** ABOUT THIS TASK **
Make your reply a word-for-word repeat of the records.

=== AVAILABLE DATA ===

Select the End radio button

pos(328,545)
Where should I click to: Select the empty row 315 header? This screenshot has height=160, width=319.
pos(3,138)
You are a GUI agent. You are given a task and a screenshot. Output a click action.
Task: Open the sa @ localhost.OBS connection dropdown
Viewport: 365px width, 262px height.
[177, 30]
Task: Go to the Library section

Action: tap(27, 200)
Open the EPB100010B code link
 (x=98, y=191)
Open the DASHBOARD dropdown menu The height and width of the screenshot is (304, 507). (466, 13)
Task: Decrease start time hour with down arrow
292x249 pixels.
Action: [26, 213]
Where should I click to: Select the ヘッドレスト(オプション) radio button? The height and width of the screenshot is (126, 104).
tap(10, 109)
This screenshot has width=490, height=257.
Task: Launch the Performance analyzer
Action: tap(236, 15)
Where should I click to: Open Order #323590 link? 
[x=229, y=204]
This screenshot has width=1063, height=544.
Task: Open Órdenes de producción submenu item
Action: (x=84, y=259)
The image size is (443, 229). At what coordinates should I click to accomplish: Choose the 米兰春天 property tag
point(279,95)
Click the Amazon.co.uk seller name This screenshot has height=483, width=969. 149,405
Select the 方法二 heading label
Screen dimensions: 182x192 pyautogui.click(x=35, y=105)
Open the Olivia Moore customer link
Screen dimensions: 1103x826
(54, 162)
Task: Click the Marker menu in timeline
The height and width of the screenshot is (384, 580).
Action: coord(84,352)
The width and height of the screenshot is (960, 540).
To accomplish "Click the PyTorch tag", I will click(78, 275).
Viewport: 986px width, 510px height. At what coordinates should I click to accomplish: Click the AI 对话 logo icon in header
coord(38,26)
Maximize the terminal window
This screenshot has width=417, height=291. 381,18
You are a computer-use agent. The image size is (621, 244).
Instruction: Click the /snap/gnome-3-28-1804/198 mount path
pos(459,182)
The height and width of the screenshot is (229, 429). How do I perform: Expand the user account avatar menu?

===

** REPLY TO THE TASK **
Select the End radio button

pos(328,545)
Where should I click to: Select the empty row 315 header? This screenshot has height=160, width=319.
pos(3,138)
You are a GUI agent. You are given a task and a screenshot. Output a click action.
Task: Open the sa @ localhost.OBS connection dropdown
Viewport: 365px width, 262px height.
[177, 30]
Task: Go to the Library section

Action: tap(27, 200)
Open the EPB100010B code link
 (x=98, y=191)
Open the DASHBOARD dropdown menu The height and width of the screenshot is (304, 507). (466, 13)
Task: Decrease start time hour with down arrow
292x249 pixels.
Action: [26, 213]
Where should I click to: Select the ヘッドレスト(オプション) radio button? The height and width of the screenshot is (126, 104).
tap(10, 109)
This screenshot has width=490, height=257.
Task: Launch the Performance analyzer
Action: tap(236, 15)
Where should I click to: Open Order #323590 link? 
[x=229, y=204]
This screenshot has width=1063, height=544.
Task: Open Órdenes de producción submenu item
Action: (x=84, y=259)
The image size is (443, 229). At what coordinates should I click to accomplish: Choose the 米兰春天 property tag
point(279,95)
Click the Amazon.co.uk seller name This screenshot has height=483, width=969. 149,405
Select the 方法二 heading label
Screen dimensions: 182x192 pyautogui.click(x=35, y=105)
Open the Olivia Moore customer link
Screen dimensions: 1103x826
(54, 162)
Task: Click the Marker menu in timeline
The height and width of the screenshot is (384, 580).
Action: coord(84,352)
The width and height of the screenshot is (960, 540).
To accomplish "Click the PyTorch tag", I will click(78, 275).
Viewport: 986px width, 510px height. At what coordinates should I click to accomplish: Click the AI 对话 logo icon in header
coord(38,26)
Maximize the terminal window
This screenshot has width=417, height=291. 381,18
You are a computer-use agent. The image size is (621, 244).
Instruction: Click the /snap/gnome-3-28-1804/198 mount path
pos(459,182)
The height and width of the screenshot is (229, 429). How do I perform: Expand the user account avatar menu?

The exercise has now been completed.